Our Bible verse for today: “Where can I go to escape your Spirit? Where can I flee from your presence? If I go up to heaven, you are there; if I make my bed in Sheol, you are there. If I live at the eastern horizon or settle at the western limits, even there your hand will lead me; your right hand will hold on to me.” Psalm 139:7-10 (CSB)
Our thought for today: “God is omnipresent”
God is everywhere all the time. This is what we call the omnipresence of God. There is no place that God is not. That’s what the Psalmist was saying in Psalm 139:7-10.
The prophet Jeremiah recorded a similar observation in Jeremiah 23:24 when he wrote about God, “Can a person hide in secret places where I cannot see him? – the Lord’s declaration – Do I not fill the heavens and the earth?”
As we have learned in previous devotional messages, all of creation is contained within the person of God. That’s what God meant when he said in Jeremiah 23:24 “Do I not fill the heavens and the earth?” And it is why in 1 Kings 8:27 Solomon posed the question, “But will God indeed live on earth? Even heaven, the highest heaven, cannot contain you, much less this temple I have built.”
The thought of the omnipresence of God spooks some people, and perhaps rightly so. There is no thought you will ever think, no word you will ever speak, and no action you will ever take that God will not be aware of. He knows it all, hears it all, and sees it all.
Proverbs 15:3 reminds us “The eyes of the Lord are everywhere, observing the wicked and the good.”
But the omnipresence of the Lord is also a great comfort. In Isaiah 43:2 we read, “I will be with you when you pass through the waters, and when you pass through the rivers, they will not overcome you … For I am the Lord your God, the Holy One of Israel, and your Savior.” In Hebrews 13:5 Jesus promised, “I will never leave you or abandon you.”

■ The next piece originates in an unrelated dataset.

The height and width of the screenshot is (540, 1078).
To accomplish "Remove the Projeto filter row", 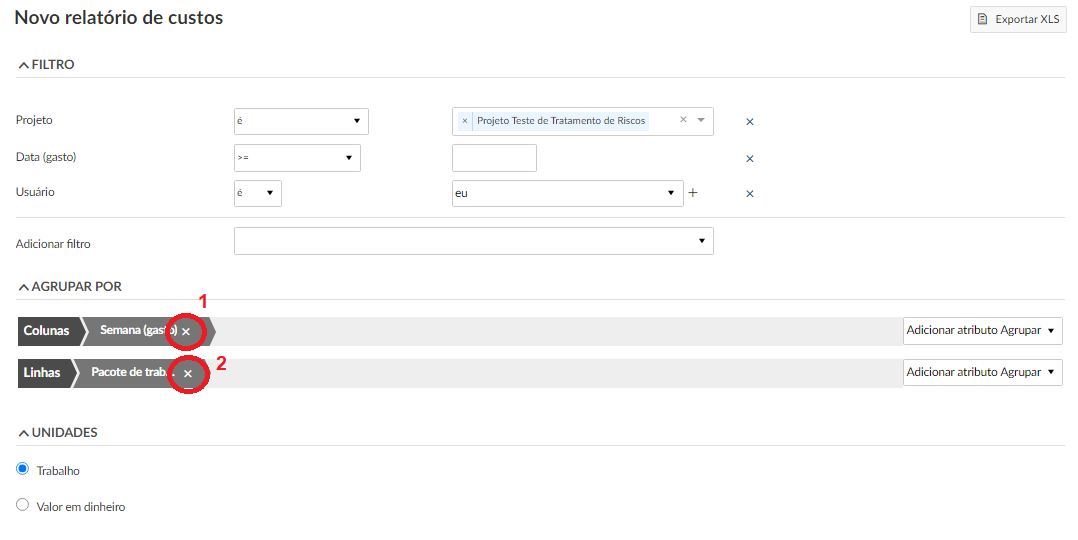I will (x=750, y=122).
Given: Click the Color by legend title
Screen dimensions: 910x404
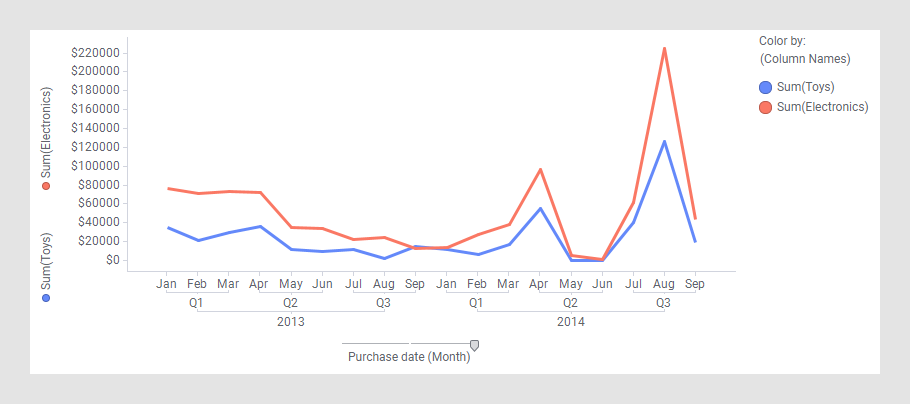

One of the greatest and most helpful Christian books written in the last 400 years is a little volume written in 1693 by a monk called Brother Lawrence. The title is “Practicing the Presence of God”. When we speak of “practicing” the presence of God it simply means to think deeply about the omnipresence of God, the truth that since He is everywhere all the time, you are never out of His presence.
I encourage you to spend some extra time this morning practicing the presence of God. Prayerfully meditate on the reality that God is with you now and always.